It might be inutitive to assume that the Earth is fixed and everything is moving with respect to it, but that's just because the Earth is so big and heavy. Every motion you, a car, or a plane makes it ultimately pushes itself off of the earth, which seems to sit still.
When you consider other things, though, it becomes less clear which is "moving" and which is not. You see a plane flying fast overhead...but if you're on the plane, you seem to be sitting still. Indeed if you were knocked out and woke up on a plane, you wouldn't even know you're moving 600 mph unless someone told you. If you're driving a car, it doesn't really matter whether you get hit by an 18-wheeler or the 18 wheeler hits you. The effect is physically and mathematically identical.

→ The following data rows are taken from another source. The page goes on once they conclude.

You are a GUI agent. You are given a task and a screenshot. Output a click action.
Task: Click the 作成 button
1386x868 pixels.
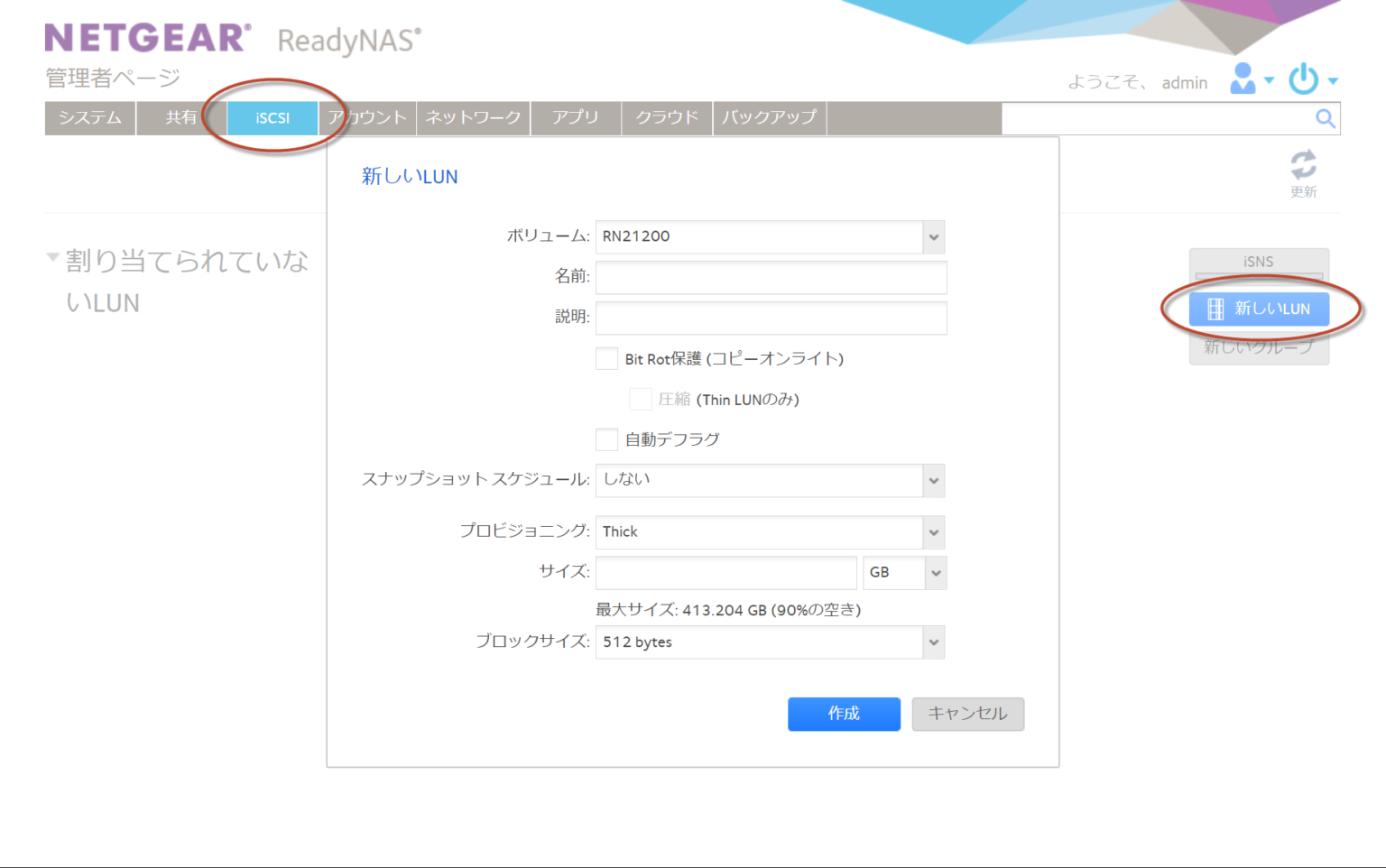[x=843, y=714]
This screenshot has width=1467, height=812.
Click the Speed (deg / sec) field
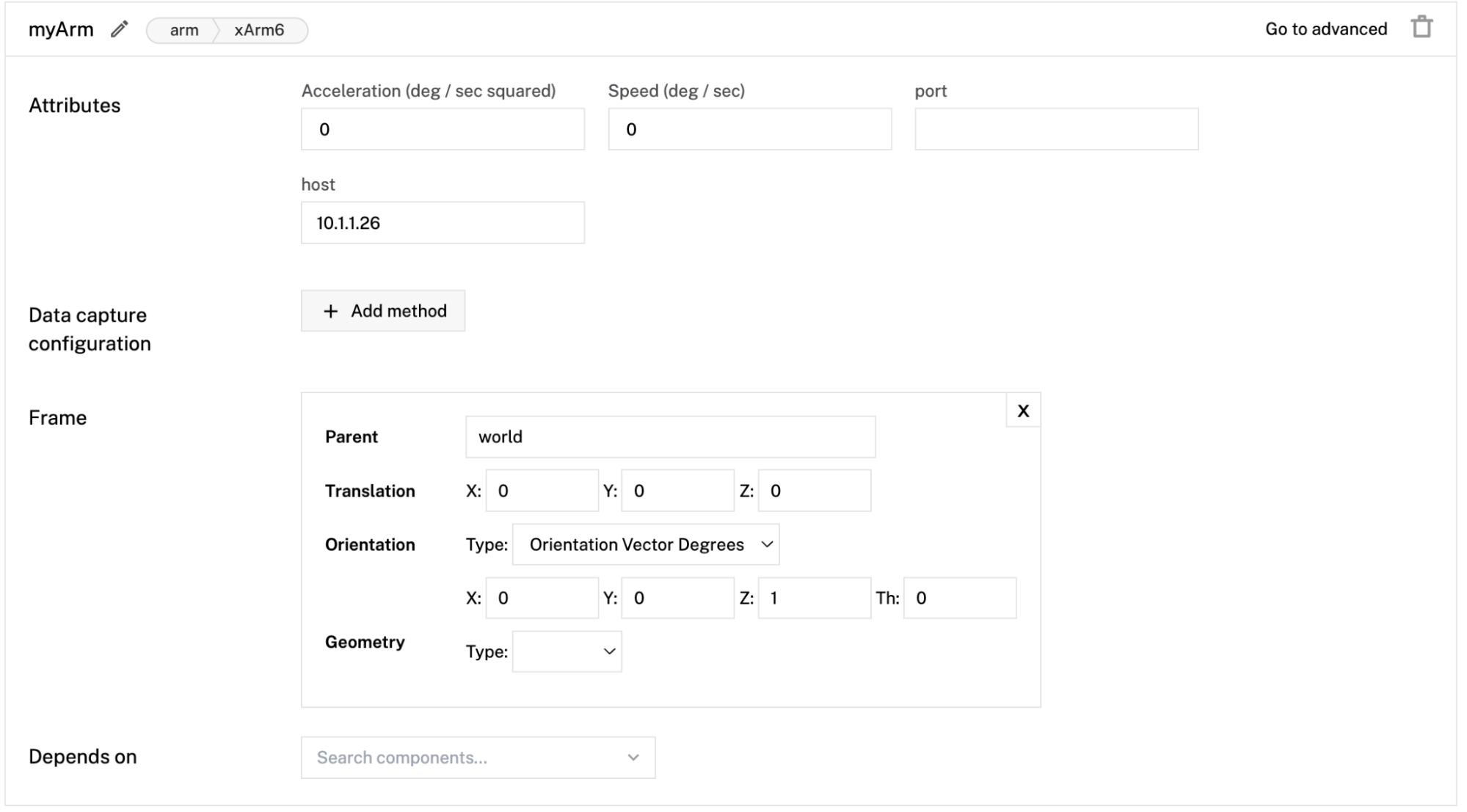pos(749,130)
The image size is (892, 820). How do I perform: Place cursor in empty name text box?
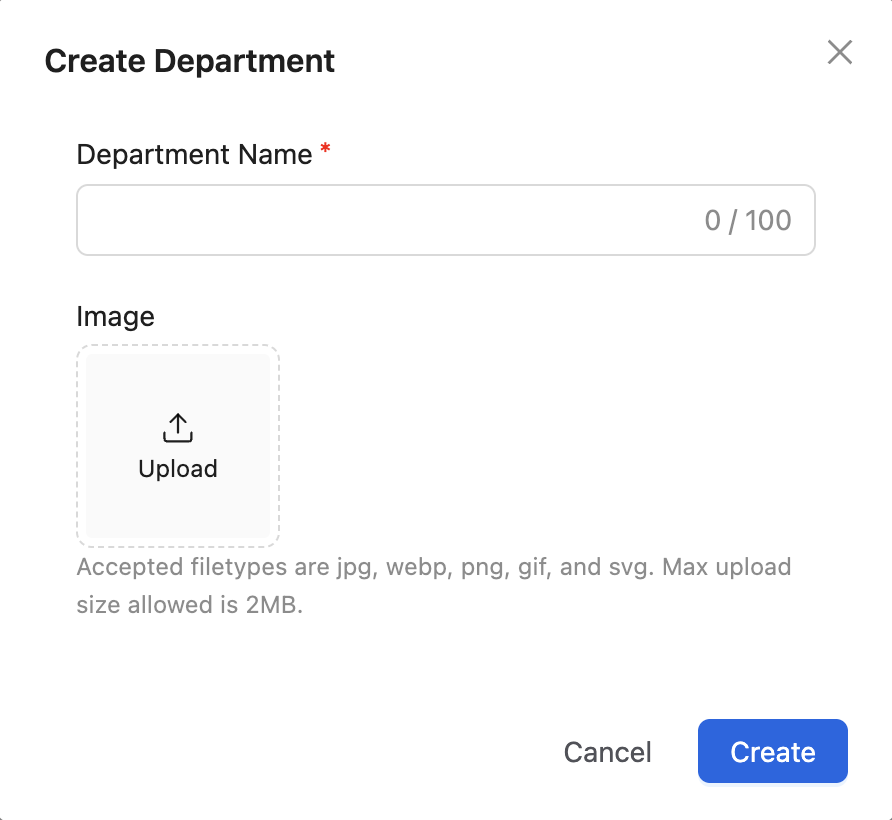pyautogui.click(x=446, y=220)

Likewise with the "moving pavement". You are moving relative to it as much as it is moving relative to you. This might be hard to grasp because the Earth has appeared to be "fixed" all your life. Perhaps then you have to leave the Earth (at least in your mind) to overcome this. Imagine being out in space flying around. You might be moving 20,000 mph relative to earth, but relative to the sun you might be moving ~80,000 mph. Likewise the Earth is moving relative to the sun at 60,000 mph. Relative to the galaxy ~200,000 mph? What if you're an alien that came from another planet moving at yet another speed? A So which one is right? The short answer is that the're all right...it just depends on which frame of reference you look at. Usually we pick the one we're about to crash into.